## ASSIGNMENT
Copy out the Kaijin Fugeki manga entry below in full, keeping every character and line as it appears.

## DOCUMENT EXTRACT
- First tankōbon volume cover

灰仭巫覡 (Kaijin Fugeki)
- Genre: Adventure; Science fiction;
- Written by: Oh! great
- Published by: Kodansha
- English publisher: NA: Kodansha USA;
- Imprint: Shōnen Magazine Comics
- Magazine: Weekly Shōnen Magazine
- Original run: May 29, 2024 – present
- Volumes: 9
- Anime and manga portal

= Kaijin Fugeki =

Japanese manga series

Kaijin Fugeki: Kindled Spirits (灰仭巫覡, Kaijin Fugeki) is a Japanese manga series written and illustrated by Oh! great. It began serialization in Kodansha's Weekly Shōnen Magazine in May 2024, and has been compiled into nine volumes as of August 2026.

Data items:

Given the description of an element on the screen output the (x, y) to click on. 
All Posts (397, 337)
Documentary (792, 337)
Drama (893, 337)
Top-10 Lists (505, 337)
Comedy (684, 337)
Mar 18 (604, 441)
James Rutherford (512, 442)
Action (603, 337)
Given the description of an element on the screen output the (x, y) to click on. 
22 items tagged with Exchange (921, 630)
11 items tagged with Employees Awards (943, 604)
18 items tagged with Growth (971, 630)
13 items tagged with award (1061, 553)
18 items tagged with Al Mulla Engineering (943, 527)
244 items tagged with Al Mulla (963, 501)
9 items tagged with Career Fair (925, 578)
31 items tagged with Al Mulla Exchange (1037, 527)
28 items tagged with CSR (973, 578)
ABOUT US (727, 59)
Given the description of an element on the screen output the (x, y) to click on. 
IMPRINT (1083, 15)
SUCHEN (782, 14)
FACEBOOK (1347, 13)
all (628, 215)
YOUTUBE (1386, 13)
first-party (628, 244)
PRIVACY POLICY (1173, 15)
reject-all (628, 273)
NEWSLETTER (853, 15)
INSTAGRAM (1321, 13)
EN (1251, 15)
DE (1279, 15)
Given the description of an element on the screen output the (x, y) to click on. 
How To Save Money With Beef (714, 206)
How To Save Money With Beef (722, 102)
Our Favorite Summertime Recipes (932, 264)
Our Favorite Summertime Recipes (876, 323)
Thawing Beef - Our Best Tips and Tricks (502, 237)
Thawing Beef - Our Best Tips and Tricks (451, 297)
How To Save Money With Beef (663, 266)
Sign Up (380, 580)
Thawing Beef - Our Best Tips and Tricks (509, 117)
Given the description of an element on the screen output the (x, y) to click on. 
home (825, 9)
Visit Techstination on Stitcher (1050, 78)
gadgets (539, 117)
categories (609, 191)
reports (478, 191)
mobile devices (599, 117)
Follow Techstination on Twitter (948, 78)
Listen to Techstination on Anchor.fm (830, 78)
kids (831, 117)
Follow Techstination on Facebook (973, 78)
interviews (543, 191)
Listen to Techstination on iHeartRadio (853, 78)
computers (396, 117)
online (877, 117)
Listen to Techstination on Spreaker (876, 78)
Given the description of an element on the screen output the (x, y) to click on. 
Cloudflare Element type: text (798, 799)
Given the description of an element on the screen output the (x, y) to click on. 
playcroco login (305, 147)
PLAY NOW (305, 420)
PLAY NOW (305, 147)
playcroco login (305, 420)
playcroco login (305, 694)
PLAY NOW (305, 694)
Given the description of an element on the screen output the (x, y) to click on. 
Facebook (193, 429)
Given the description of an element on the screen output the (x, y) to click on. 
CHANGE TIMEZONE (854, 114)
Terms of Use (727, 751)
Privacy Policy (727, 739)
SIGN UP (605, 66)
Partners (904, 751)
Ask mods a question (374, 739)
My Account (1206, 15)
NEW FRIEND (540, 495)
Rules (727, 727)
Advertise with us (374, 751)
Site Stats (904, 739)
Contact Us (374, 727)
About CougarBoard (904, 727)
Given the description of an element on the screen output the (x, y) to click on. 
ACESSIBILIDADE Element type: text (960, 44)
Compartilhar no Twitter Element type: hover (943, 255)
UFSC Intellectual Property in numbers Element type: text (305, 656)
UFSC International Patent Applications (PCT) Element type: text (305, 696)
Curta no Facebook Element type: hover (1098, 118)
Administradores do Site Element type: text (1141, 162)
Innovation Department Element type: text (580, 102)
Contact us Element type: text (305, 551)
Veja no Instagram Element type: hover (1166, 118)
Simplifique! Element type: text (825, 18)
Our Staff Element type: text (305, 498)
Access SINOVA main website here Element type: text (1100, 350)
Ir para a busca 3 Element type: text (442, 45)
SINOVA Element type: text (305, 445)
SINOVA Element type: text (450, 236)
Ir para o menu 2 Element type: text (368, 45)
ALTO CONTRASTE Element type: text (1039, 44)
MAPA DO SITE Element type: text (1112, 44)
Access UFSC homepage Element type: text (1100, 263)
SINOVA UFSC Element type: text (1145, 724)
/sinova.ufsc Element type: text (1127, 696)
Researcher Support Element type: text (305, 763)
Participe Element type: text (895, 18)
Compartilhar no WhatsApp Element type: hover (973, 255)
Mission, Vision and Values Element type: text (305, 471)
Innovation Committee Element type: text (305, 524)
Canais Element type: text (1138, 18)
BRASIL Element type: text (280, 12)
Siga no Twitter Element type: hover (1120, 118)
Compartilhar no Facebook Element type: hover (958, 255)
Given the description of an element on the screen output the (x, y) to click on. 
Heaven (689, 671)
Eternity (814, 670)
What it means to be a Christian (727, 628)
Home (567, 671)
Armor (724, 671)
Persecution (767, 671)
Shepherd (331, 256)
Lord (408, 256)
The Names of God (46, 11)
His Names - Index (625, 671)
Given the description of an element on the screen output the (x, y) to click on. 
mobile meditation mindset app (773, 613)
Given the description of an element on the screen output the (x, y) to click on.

## FINAL ANSWER
- First tankōbon volume cover

灰仭巫覡 (Kaijin Fugeki)
- Genre: Adventure; Science fiction;
- Written by: Oh! great
- Published by: Kodansha
- English publisher: NA: Kodansha USA;
- Imprint: Shōnen Magazine Comics
- Magazine: Weekly Shōnen Magazine
- Original run: May 29, 2024 – present
- Volumes: 9
- Anime and manga portal

= Kaijin Fugeki =

Japanese manga series

Kaijin Fugeki: Kindled Spirits (灰仭巫覡, Kaijin Fugeki) is a Japanese manga series written and illustrated by Oh! great. It began serialization in Kodansha's Weekly Shōnen Magazine in May 2024, and has been compiled into nine volumes as of August 2026.